User Defined Functions in Snowpark

Data engineers and developers can use IDEs and tools of their choosing to write User Defined Functions (UDFs) which can be bound and used, and Snowpark pushes all of those operations directly on Snowflake.

Some scenarios and use cases where loading UDFs are beneficial include:

  1. Loading trained models for scoring
  2. Scanning column values for anomalies and PII
  3. Deploying common (Java) libraries for developers across data team members

In-line UDF

In this example, the StreamSets Engine for Snowpark data pipeline is designed to read Twitter data from a table in Snowflake, perform some transformations like remove duplicate tweets and “encrypt” tweets using the in-line UDF and store those in a new table in Snowflake.

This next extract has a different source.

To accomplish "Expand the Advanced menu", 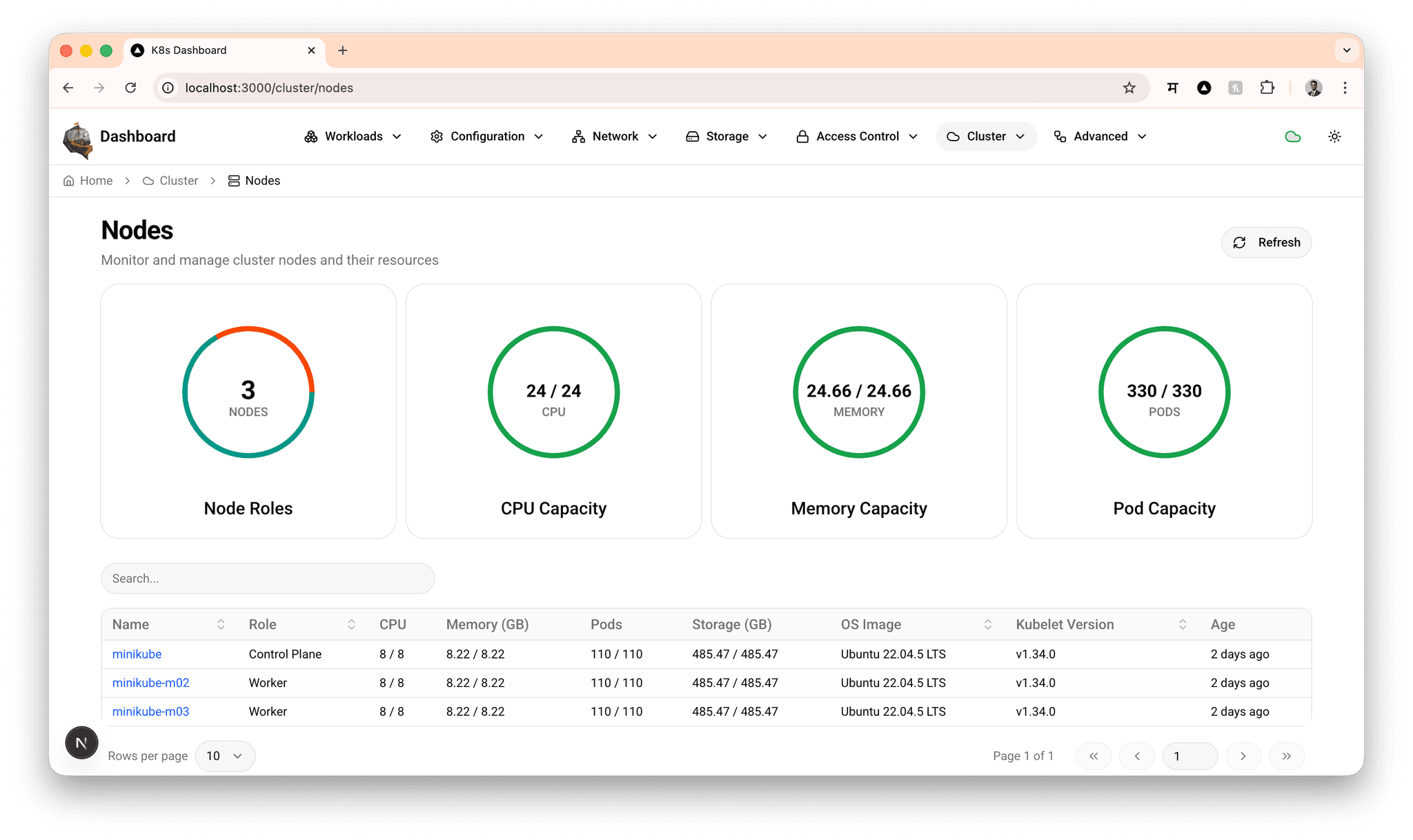I will [x=1100, y=136].
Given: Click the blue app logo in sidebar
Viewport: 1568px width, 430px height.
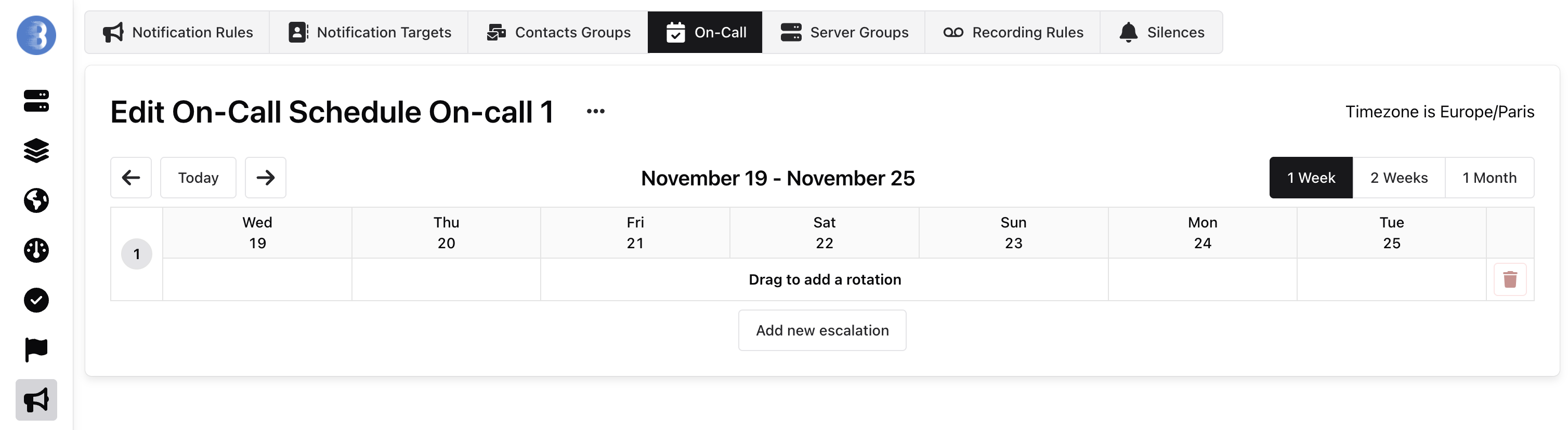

The in-line UDF comprises a Java class with one static method that takes a string as a parameter and returns the same string in reverse order as shown below.

import java.util.ArrayList;
import java.util.Arrays;
import java.util.List;

public class SimpleEncrypt {

  public static String reverse_string(String s) {
    return new StringBuilder(s).reverse().toString();
  }

}

This UDF can be dropped into the data pipeline as shown below. 

StreamSets Engine For Snowpark

And the UDF reverse_string can then be called from SQL to perform the transformation as shown below.

select ID, USER, reverse_string(TWEET) as encrypted_tweet from $table

StreamSets Engine For Snowpark

Running this data pipeline results in the table being automatically created on Snowflake, if it doesn’t already exist, and the data being inserted into it as per the SQL query described above.

Looking at Transformer for Snowflake logs also shows the in-line UDF being automatically created or replaced and registered in Snowflake.

StreamSets For Snowpark

create or replace function reverse_string(NJbCbG VARCHAR)
returns VARCHAR
language java
called on null input
handler='EncryptString.encrypt_string'
target_path='@~/CXtSzaVPFLaH.jar'
as
$$
import java.util.ArrayList;
import java.util.Arrays;
import java.util.List;

public class EncryptString {

public static String encrypt_string(String s) {
return new StringBuilder(s).reverse().toString();
}

}
$$;

UDFs in a JAR

Now let’s look at another example where instead of writing the UDF code in-line we include a JAR file with one or more (static) methods that can be invoked as functions in the data pipeline.

This data pipeline in Transformer for Snowflake is designed to read Twitter data from a table in Snowflake, perform transformations like removing duplicate tweets, scoring tweets (1 = positive, -1 = negative, or 0 = neutral), “encrypt” tweets, and write tweet records to two different tables in Snowflake based on condition if tweet “score” is != 0 — with all execution occurring within Snowflake.

Snowpark Engine

The pipeline is configured to use and invoke two functions from the same JAR as shown above, but you just easily load functions from different JARs. Also note that in this example, I’ve used a dead-simple logic of “scoring” tweets based on the existence of certain “positive” and/or “negative” words, and thanks to Marcin for compiling and providing a great list of those words, but you can imagine loading a trained model like CoreNLP instead for deriving advanced linguistic annotations. UPDATE as of 10/26/2021: I’ve updated my Java project on GitHub and have exposed a new static method sentiment_analysis()  that uses CoreNLP.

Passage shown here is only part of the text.